The Regional Housing Needs Allocation (RHNA) is another state requirement, designed to ensure that cities absorb their fair share of the state’s future housing need.  Under the RHNA, the State Department of Housing and Community Development (HCD) uses population forecasts to determine each region’s future housing need.  After issuing regional housing need determinations to Councils of Government (COGs), the regional government then distributes to each local government its fair share of the regional housing need, as a number of units that it needs to accommodate for that planning period.  Local governments are required to update the Housing Element of their general plans every five years, in order to plan where and how it will accommodate its most recent housing allocation requirement under the RHNA.  An important aspect of the RHNA is it requires local governments to plan to accommodate a specific number of units for a full range of income levels: very low-income (0-50% of Area Median Income), low-income (51-80% of AMI), moderate (81-120% of AMI), and above-moderate (over 120% of AMI).

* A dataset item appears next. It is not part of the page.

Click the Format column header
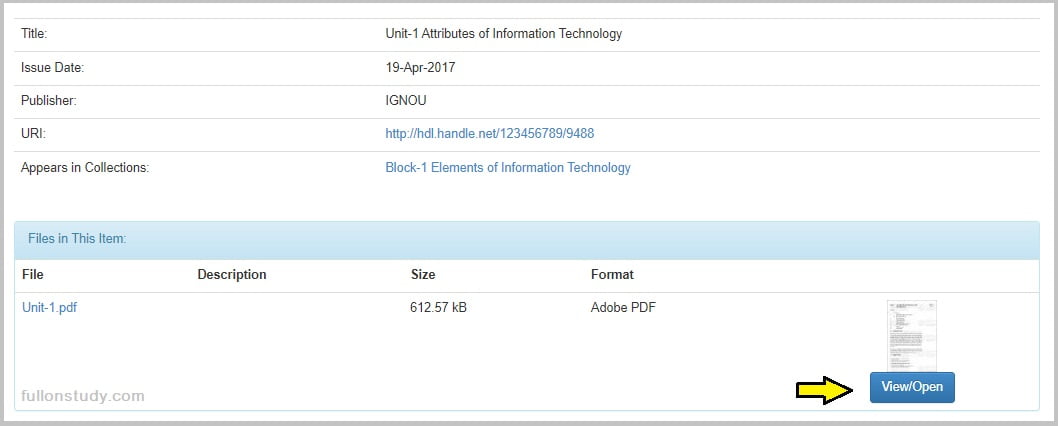1058x426 pixels. click(612, 274)
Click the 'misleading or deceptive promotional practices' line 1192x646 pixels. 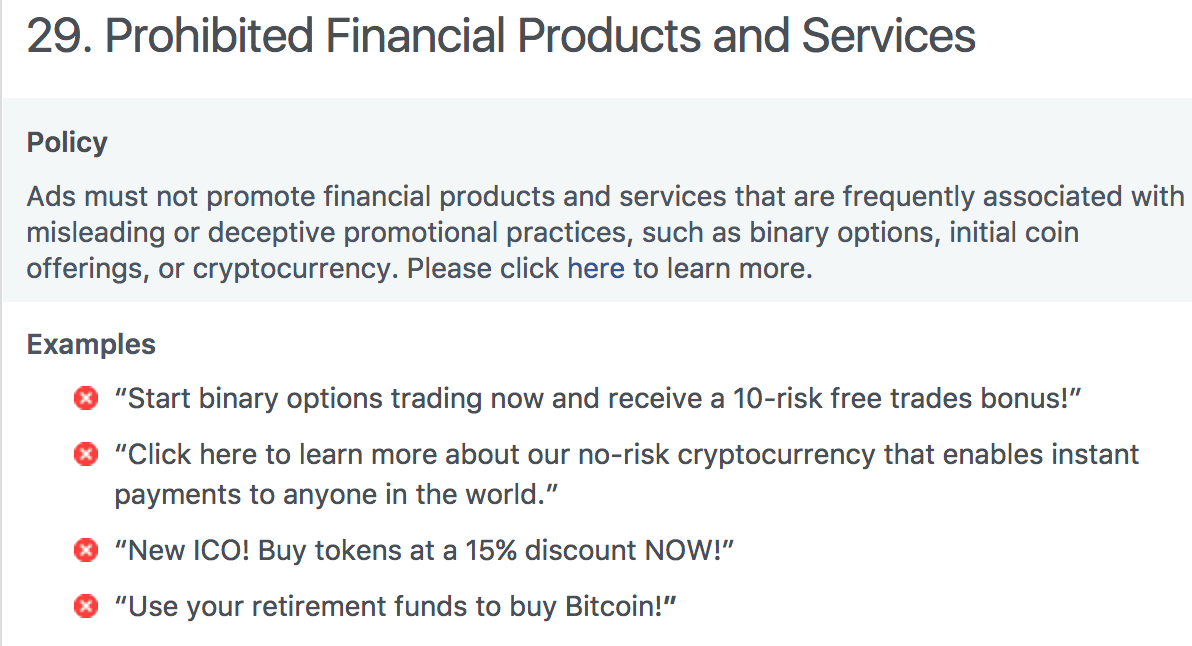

Despite numerous requirements that regions in California plan for future housing and transportation need, the disjointed arrangement that existed prior to SB 375 could sometimes lead to counterproductive results in practice.  For instance, an MPO could decide to fund an expensive transit project — but because MPOs have no authority to zone or otherwise regulate land use (that power lies with cities and counties), the necessary funding would be allocated without a guarantee that sufficient housing would be built near stations to increase ridership and justify the investment of transportation dollars.  Or, even if a city does take seriously its RHNA obligation to zone for new housing, it could decide to meet the RHNA requirement by placing new homes on the fringes of its city limit, rather than taking advantage of an opportunity to create walkable, mixed-use neighborhoods.

One can point to many other examples in which existing laws have had the unintended effects of exacerbating sprawl and encouraging driving.  Suffice it to say is that there was plenty of room for improvement.  One of the remarkable things about SB 375, then, is the way in which it compiled, amended, and harmonized a large array of state and federal statutes.

What is a Sustainable Communities Strategy?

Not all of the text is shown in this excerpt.